Apache summer
by
Author unknown
Chapter One.
Western Texas, 1870 ~ ~ Look, Lieutenant! Fire, rising high to our
left!' Jamie Slater reined in his roan stallion. With penetrating
silver-gray eyes he stared east, where Sergeant Monahah was pointing.
Across the sand and the sagebrush and the dry dunes, smoke could indeed
be seen, billowing up in black and gray bursts. Tendrils of flame, like
undulating red ribbons, waved through the growing wall of smoke.
'Injuns!' Monahan breathed.
To Jamie's fight, Jon Red Feather stiffened. Jamie turned toward him.
The half-breed Blackfoot was a long way from home, but he was still one
of the best Indian scouts around. He was a tall, striking man with
green-gold eyes and strong, arresting features. Thanks to a wealthy
white grandfather, Jon Red Feather had received a remarkable education,
going as far as Oxford in England.
Jamie knew that Jon resented the ready assumption that trouble meant
Indians, even though he admitted readily to Jamie that trouble was
coming, big trouble. The Apache hated the white man, the Comanche
despised him, and Jamie was convinced that the great Sioux Nation was
destined to fight in a big way for all the land that had been grabbed by
the hungry settlers.
Through Jon, Jamie had come to know the Comanche well. He didn't make
the mistake of considering the Comanche to be docile, but, on the other
hand, he'd never known a Comanche to lie or to give him any double-talk.

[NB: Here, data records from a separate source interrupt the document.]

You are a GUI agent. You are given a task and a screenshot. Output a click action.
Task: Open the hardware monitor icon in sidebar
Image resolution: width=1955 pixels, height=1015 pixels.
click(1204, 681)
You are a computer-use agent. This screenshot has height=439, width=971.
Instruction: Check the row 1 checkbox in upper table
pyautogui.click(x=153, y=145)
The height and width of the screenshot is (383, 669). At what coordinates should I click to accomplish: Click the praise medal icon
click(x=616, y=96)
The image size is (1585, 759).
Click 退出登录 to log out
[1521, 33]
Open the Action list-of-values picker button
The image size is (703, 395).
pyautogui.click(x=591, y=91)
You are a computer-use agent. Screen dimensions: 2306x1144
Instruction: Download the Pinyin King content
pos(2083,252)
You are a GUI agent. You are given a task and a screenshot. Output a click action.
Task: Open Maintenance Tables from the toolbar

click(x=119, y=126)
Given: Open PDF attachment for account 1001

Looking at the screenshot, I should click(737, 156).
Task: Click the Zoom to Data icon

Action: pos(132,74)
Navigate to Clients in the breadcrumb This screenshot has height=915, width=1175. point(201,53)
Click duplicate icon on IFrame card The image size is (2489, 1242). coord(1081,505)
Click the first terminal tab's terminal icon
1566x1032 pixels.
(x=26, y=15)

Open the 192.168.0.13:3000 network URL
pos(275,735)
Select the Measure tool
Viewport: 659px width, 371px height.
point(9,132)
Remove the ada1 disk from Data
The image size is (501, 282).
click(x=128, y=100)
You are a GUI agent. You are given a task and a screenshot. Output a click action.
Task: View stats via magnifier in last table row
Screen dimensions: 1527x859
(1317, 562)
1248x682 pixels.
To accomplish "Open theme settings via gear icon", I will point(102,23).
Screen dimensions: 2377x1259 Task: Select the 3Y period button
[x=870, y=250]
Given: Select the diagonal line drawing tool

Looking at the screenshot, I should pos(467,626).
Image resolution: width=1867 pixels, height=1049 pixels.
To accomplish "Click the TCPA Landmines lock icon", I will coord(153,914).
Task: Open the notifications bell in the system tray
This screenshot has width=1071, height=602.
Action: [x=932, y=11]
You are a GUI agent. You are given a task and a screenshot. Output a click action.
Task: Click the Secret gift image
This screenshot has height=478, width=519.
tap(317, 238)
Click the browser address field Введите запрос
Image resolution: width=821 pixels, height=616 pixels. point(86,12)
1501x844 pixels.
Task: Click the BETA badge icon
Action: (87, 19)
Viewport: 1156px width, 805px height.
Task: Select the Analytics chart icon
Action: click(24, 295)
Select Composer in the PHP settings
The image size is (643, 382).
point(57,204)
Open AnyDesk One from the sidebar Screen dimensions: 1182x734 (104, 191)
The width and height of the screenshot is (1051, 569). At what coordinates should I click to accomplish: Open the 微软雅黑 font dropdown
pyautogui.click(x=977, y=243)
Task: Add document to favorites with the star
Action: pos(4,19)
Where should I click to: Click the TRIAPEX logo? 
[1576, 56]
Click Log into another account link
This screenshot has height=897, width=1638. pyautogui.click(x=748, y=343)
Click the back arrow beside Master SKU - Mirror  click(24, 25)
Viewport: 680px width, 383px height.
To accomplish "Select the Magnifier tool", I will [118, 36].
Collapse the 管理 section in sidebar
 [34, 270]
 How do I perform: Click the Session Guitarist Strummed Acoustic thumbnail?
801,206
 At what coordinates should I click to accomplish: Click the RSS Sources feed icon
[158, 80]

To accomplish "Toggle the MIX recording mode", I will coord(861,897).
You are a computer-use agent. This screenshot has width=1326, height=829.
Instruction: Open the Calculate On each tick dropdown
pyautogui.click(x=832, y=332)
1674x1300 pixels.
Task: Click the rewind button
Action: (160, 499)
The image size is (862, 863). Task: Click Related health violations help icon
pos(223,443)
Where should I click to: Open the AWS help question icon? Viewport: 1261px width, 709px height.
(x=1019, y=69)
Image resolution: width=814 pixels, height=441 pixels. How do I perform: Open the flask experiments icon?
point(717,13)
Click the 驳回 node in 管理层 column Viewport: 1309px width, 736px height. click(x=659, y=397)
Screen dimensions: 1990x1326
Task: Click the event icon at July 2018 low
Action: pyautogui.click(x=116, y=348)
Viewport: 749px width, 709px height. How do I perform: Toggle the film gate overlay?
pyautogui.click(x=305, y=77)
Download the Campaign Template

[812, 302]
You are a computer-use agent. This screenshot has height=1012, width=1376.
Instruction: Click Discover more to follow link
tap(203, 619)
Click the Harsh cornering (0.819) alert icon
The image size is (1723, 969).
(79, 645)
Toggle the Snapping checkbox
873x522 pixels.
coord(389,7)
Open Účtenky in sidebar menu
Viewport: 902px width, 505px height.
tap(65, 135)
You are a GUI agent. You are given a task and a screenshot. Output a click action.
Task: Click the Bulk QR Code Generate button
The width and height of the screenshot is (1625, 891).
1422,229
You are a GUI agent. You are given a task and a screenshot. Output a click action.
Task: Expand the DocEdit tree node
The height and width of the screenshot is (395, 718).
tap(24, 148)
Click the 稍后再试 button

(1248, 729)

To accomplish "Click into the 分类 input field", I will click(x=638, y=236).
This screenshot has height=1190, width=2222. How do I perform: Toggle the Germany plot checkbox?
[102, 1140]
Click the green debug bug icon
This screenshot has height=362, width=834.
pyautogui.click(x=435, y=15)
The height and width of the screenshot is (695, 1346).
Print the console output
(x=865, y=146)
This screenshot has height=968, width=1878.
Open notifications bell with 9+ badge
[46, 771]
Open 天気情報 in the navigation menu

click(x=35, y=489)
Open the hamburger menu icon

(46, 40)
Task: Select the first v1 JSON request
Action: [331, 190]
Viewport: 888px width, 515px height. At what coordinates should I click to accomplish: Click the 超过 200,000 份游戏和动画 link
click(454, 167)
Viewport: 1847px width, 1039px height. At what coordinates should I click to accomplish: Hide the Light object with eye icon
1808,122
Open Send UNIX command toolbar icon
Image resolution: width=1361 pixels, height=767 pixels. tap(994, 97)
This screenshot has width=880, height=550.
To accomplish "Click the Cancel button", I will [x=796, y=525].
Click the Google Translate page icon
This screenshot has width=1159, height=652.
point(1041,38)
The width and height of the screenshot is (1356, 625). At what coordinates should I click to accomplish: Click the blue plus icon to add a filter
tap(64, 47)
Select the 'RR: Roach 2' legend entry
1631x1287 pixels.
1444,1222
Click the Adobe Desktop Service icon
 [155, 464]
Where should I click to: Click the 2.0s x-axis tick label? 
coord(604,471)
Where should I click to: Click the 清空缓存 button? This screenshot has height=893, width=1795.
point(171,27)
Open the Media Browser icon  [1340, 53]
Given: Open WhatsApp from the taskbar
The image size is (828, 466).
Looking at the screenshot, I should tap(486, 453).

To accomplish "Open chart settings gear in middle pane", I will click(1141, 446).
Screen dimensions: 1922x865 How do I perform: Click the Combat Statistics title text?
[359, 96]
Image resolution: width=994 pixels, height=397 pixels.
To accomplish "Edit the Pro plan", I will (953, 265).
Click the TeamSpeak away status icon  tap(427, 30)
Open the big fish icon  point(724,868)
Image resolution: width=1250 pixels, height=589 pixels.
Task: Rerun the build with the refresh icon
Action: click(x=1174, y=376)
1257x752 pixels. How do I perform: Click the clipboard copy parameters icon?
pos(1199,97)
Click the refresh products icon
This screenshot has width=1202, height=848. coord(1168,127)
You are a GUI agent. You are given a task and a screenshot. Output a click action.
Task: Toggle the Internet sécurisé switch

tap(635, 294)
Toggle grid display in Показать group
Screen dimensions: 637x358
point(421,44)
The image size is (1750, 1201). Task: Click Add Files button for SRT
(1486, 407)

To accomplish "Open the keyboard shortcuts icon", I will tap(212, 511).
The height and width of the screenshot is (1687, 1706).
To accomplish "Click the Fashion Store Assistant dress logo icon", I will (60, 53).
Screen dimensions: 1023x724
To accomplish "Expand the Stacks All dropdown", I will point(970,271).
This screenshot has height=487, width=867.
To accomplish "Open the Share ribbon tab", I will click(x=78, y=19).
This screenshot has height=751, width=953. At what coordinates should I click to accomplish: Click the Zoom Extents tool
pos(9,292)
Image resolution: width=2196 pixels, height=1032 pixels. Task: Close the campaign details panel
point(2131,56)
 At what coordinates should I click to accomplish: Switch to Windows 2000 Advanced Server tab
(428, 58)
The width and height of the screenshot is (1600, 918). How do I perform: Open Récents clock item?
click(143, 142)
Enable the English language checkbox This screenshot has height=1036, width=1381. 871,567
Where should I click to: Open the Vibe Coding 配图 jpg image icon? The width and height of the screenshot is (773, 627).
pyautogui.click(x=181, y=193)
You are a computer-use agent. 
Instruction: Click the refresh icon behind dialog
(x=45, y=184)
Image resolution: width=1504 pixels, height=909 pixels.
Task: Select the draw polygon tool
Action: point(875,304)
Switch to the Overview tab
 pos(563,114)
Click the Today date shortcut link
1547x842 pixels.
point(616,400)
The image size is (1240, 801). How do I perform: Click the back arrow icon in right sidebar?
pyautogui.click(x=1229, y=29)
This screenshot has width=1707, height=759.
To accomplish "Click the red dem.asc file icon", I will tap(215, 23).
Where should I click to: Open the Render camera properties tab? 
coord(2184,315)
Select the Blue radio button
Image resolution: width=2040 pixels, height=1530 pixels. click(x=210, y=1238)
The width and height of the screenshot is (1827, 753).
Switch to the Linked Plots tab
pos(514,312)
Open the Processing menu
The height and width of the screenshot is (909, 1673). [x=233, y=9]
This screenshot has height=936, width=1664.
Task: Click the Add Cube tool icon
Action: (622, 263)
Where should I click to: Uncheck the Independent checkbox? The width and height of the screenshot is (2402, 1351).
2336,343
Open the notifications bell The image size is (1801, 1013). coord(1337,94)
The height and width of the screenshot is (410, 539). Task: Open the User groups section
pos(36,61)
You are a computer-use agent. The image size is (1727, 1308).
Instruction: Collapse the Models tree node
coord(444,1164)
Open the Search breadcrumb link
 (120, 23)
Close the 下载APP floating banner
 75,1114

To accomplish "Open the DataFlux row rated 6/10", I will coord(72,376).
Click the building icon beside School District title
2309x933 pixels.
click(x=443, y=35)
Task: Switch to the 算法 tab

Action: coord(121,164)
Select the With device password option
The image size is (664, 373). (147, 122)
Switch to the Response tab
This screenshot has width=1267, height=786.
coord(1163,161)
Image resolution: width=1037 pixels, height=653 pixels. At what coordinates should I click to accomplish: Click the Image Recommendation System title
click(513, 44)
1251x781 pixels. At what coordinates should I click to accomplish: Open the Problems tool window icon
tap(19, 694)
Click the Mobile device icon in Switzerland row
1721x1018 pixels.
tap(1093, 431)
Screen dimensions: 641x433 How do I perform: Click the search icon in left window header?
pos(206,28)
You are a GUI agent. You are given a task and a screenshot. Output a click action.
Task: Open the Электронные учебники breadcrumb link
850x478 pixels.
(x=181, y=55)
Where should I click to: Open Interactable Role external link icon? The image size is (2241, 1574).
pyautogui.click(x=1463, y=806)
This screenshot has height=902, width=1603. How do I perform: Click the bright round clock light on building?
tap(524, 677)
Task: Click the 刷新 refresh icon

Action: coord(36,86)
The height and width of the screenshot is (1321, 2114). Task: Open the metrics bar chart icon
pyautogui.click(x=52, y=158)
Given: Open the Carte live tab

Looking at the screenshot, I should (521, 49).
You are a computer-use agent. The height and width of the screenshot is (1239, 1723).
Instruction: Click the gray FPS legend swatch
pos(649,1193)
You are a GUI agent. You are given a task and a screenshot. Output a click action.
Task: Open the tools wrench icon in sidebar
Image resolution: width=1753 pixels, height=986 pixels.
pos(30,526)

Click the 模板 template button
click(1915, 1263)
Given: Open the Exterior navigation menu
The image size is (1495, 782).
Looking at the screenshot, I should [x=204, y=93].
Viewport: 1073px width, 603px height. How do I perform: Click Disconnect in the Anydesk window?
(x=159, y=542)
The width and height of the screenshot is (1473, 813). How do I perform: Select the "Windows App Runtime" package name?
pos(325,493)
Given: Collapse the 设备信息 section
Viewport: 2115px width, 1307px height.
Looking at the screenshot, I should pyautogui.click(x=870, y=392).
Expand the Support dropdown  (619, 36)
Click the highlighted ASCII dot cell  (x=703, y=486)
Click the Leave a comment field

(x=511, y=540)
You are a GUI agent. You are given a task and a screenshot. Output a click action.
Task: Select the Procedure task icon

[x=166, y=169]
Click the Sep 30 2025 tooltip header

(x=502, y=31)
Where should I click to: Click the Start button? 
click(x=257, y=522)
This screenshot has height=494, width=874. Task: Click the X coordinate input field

'Let's see what's going on,' Jamie said quietly. He rose high in his
saddle and looked over the line of forty-two men presently under his
command.
'Forward, Sergeant. We ride east. And by the look of things, we'd best
hurry.'
Sergeant Monahah repeated his order, calling out harshly and demanding
haste.
Jamie flicked his reins against the roan's shoulders, and the animal
took flight with grace and ease. His name was Lucifer, and it fitted the
animal well. He was wild--and remarkable.
That was one thing about the U. S. Cavalry, Jamie reckoned as they raced
toward the slope of the dune that led to the rise of smoke. They offered
a man good horses. He hadn't had that pleasure in the Confederate
cavalry.
When the Confederacy had been slowly beaten into her grave, there hadn't
been many mounts left. But the war had been over for almost five years
now.
Jamie was wearing a blue uniform, the same type he'd spent years of his
life shooting at. No one, least of all his brothers, had believed he
would last a day in the U. S. Cavalry, not after the war.
But they had been wrong. Many of the men he was serving with hadn't even
been in the war, and frankly, he understood soldiers a whole lot better
than he did politicians and carpetbaggers.